---- Task inputs
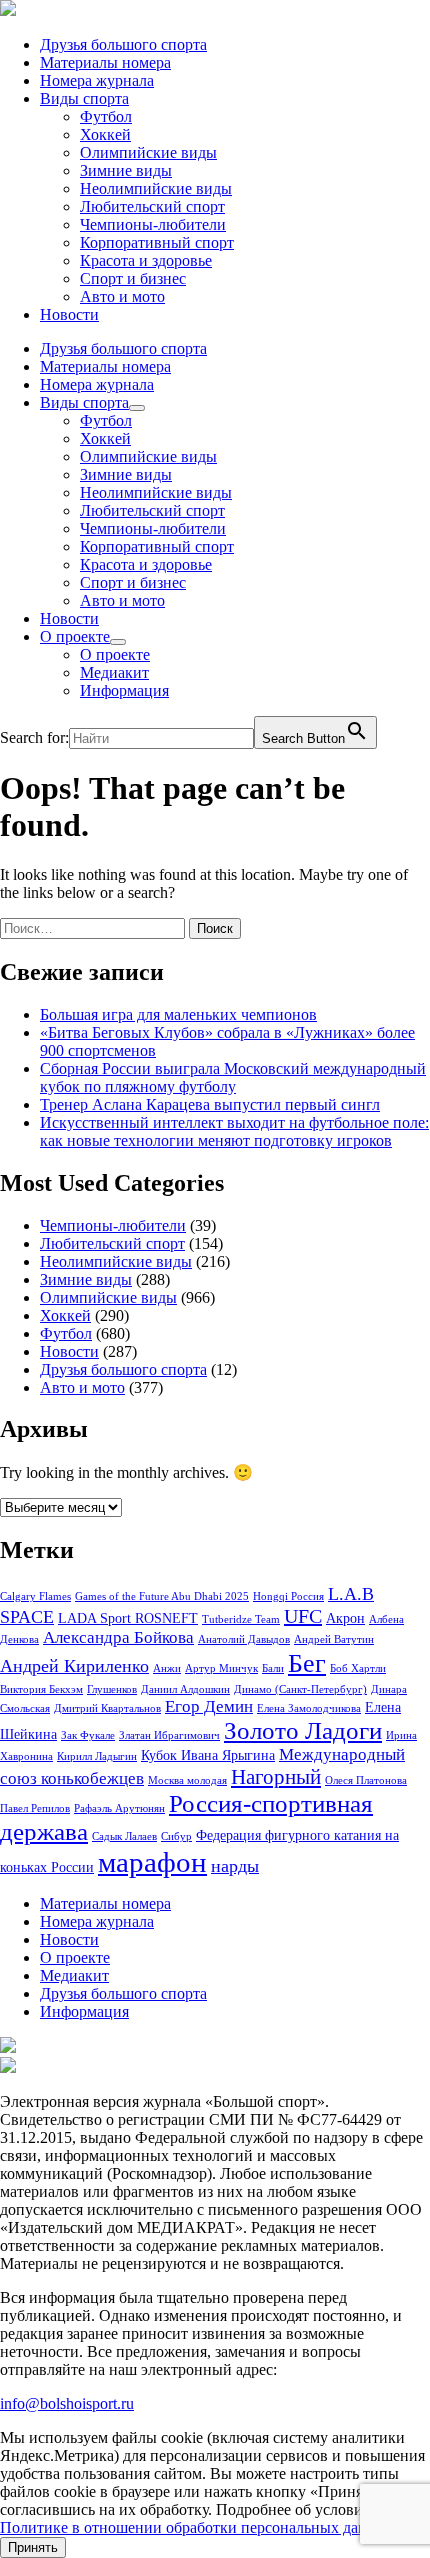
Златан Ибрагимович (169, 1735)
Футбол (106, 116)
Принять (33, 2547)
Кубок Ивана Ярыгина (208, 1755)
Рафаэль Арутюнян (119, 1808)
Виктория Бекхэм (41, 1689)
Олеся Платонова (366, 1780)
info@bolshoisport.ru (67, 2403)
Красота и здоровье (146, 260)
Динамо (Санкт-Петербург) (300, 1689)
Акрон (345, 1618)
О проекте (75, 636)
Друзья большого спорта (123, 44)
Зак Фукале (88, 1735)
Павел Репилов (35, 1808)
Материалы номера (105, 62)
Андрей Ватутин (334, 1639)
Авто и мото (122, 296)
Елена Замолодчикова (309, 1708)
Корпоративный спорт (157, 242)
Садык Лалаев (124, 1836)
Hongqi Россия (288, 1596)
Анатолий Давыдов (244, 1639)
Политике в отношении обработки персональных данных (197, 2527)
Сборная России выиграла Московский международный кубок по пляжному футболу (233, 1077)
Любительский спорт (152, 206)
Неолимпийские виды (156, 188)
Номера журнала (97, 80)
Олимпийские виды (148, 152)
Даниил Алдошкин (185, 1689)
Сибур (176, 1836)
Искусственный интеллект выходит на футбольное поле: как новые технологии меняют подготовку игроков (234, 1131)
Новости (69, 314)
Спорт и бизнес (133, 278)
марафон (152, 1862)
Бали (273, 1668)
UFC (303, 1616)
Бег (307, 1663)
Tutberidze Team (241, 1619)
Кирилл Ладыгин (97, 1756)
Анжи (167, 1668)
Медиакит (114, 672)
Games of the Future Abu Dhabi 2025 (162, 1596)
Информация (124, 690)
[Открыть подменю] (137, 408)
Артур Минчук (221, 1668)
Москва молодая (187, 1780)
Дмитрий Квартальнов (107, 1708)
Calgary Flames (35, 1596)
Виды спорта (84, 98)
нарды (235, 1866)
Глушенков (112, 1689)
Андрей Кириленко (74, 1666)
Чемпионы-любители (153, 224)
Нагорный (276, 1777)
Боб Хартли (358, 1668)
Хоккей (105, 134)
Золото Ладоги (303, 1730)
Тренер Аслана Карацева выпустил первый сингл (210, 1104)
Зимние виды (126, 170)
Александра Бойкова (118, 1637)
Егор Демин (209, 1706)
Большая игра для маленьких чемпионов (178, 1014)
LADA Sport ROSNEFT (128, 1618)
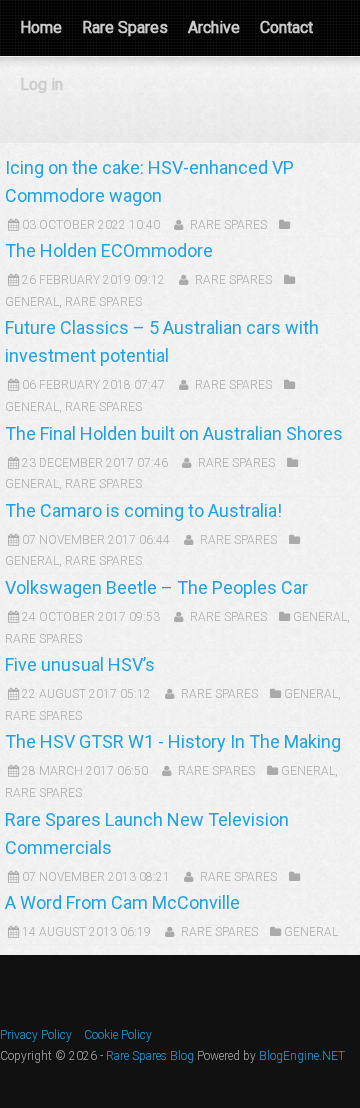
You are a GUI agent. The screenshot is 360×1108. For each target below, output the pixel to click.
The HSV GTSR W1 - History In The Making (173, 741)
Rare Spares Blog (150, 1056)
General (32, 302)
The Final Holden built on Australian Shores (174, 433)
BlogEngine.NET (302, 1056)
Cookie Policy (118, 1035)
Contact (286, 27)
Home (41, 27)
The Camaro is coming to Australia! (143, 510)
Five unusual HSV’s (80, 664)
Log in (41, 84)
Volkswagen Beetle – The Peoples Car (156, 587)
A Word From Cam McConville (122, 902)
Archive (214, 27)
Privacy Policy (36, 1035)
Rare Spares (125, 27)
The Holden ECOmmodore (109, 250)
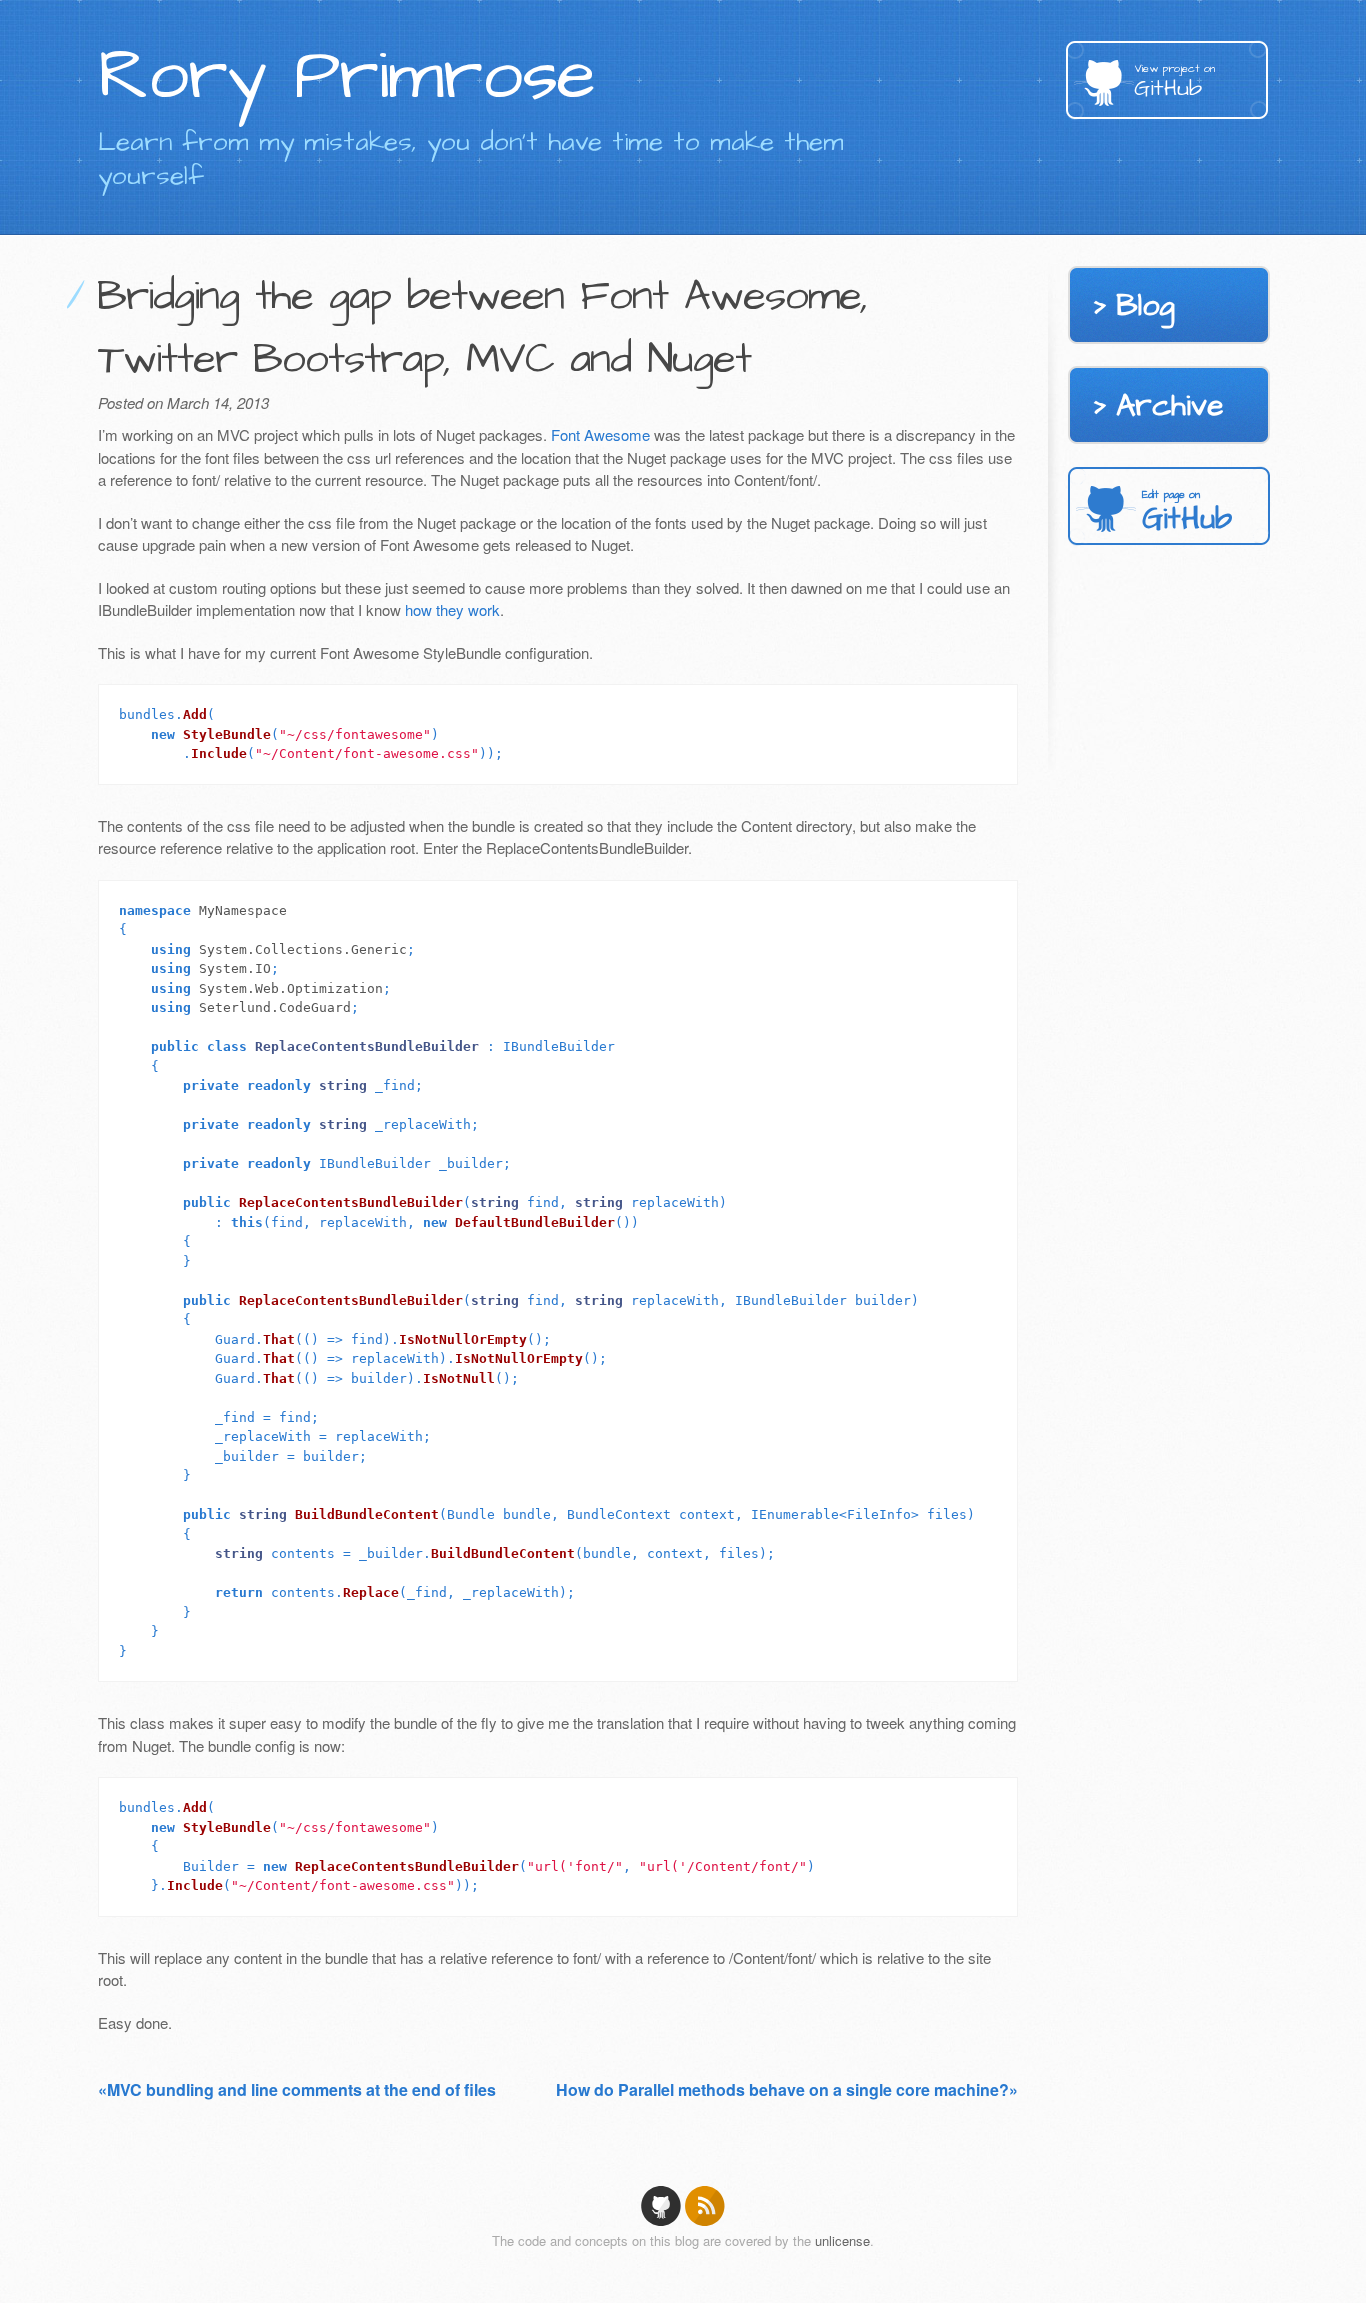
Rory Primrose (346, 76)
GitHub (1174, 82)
--------
• [Description of the task] When you reach the line with "Информация (124, 690)" in the records above, start writing out lines exactly, and stop once the line with "Золото Ладоги (303, 1730)" has been written; include nothing else.

• [Answer box]
Информация (124, 690)
[Открыть подменю] (137, 408)
Артур Минчук (221, 1668)
Москва молодая (187, 1780)
Дмитрий Квартальнов (107, 1708)
Calgary Flames (35, 1596)
Виды спорта (84, 98)
нарды (235, 1866)
Глушенков (112, 1689)
Андрей Кириленко (74, 1666)
Чемпионы-любители (153, 224)
Нагорный (276, 1777)
Боб Хартли (358, 1668)
Хоккей (105, 134)
Золото Ладоги (303, 1730)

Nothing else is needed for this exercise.